══ Source extract ══

Centralizers have long been used in the oil industry for centring well casing in a wellbore, particularly in operations for cementing the casing in the wellbore. The most common conventional centralizers have two collars which are connected by and spaced apart by outwardly directed spring bows which engage and press against the wall of the wellbore.
The American Petroleum Institute's Specification 10D, 3rd Edition, published 17th February 1986, provides a minimum performance standards, test procedures and marking requirements for casing centralizers. It defines various parameters relating to centralizers including the following terms:
starting force;
permanent set;
running force;
flattened;
annular clearance;
standoff;
standoff ratio;
restoring force; and
hole size range.
The definitions of the above terms are incorporated herein by reference. The above specification also contains a table, incorporated herein by reference, relating casing size, minimum restoring force and maximum starting force.
Constructions of centralizers and spring bows are described in US Patent Nos. 2 665 762; 3 124 196; 3 566 965; 3 575 239; 4 143 173; 4 520 869; 4 531 582, in German Patent Application P35 080 868-24, and UK Patent Specification No. 1 110 840 (Austrian Patent No. 2 59484). B & W Incorporated's 1974-1975 catalogue discloses centralizers having spring bows with an arched shape. "Control Formation Sand", Howard Smith Screen Company, 1982, discloses a variety of conventional centralizers. (See page 19). "Primary Cementing Equipment", GEMOCO, 1986 discloses a variety of centralizers and spring bows. Weatherford, "Product Information Cementing Aids GmbH", 1985 discloses a variety of prior art spring bows and centralizers. Weatherford Oil Tool GmbH is a sister company to the Applicants. Weatherford, "1986-87 Products and Services Catalogues", 1985 (primarily pages 22-28) discloses a variety of prior art spring bows and centralizers. Weatherford International, Inc. is the parent company of the Applicants.

═══

- Given request 1 -
Could you put the records from the line containing "Task: Click the white 5 degree legend swatch" through the line containing "[x=47, y=46]" into a JSON list of strings, one string per line, with blank lines left out?

══ Dataset extract ══

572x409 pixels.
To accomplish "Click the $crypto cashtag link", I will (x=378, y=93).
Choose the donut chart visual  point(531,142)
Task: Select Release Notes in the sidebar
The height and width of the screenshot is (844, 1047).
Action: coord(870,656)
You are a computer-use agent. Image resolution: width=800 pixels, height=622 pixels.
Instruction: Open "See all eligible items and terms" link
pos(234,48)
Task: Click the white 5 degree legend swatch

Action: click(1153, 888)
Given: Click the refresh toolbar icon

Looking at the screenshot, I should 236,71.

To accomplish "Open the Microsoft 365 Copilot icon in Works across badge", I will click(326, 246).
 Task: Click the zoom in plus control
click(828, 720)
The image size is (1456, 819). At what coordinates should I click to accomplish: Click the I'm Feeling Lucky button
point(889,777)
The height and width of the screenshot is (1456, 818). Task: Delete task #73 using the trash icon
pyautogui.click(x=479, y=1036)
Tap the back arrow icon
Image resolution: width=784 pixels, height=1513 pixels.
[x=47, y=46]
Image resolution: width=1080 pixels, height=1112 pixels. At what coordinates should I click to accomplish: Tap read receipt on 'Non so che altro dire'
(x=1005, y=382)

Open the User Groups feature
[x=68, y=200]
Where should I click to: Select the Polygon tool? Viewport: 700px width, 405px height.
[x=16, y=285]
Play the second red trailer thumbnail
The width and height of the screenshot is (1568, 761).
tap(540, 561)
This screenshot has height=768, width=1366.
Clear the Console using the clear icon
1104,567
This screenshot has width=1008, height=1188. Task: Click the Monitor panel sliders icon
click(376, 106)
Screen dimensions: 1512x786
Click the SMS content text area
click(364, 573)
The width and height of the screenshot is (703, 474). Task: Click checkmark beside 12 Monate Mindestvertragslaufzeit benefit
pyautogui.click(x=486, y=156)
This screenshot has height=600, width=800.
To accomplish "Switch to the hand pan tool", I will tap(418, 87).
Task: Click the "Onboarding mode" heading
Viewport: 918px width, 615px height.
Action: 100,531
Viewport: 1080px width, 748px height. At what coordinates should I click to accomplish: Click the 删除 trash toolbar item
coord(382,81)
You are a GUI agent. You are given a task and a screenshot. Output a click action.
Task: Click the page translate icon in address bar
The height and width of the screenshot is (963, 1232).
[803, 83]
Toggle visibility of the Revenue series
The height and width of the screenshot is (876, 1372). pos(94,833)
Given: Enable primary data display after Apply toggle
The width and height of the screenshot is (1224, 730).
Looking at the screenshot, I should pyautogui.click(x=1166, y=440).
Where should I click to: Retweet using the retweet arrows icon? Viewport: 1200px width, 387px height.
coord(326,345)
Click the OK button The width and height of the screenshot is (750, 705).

═══

- Given request 2 -
How would you sum up the passage on casing centralizers in two sentences?

- Exercise solution 1 -
[
  "Task: Click the white 5 degree legend swatch",
  "Action: click(1153, 888)",
  "Given: Click the refresh toolbar icon",
  "Looking at the screenshot, I should 236,71.",
  "To accomplish \"Open the Microsoft 365 Copilot icon in Works across badge\", I will click(326, 246).",
  " Task: Click the zoom in plus control",
  "click(828, 720)",
  "The image size is (1456, 819). At what coordinates should I click to accomplish: Click the I'm Feeling Lucky button",
  "point(889,777)",
  "The height and width of the screenshot is (1456, 818). Task: Delete task #73 using the trash icon",
  "pyautogui.click(x=479, y=1036)",
  "Tap the back arrow icon",
  "Image resolution: width=784 pixels, height=1513 pixels.",
  "[x=47, y=46]"
]

- Exercise solution 2 -
Centralizers have long been used in the oil industry to center well casing in a wellbore, especially when cementing it, and the most common conventional type has two collars connected by outward spring bows that press against the wellbore wall. The American Petroleum Institute's Specification 10D sets minimum performance standards, test procedures and marking requirements for them, while various patents and catalogues describe centralizer and spring bow designs.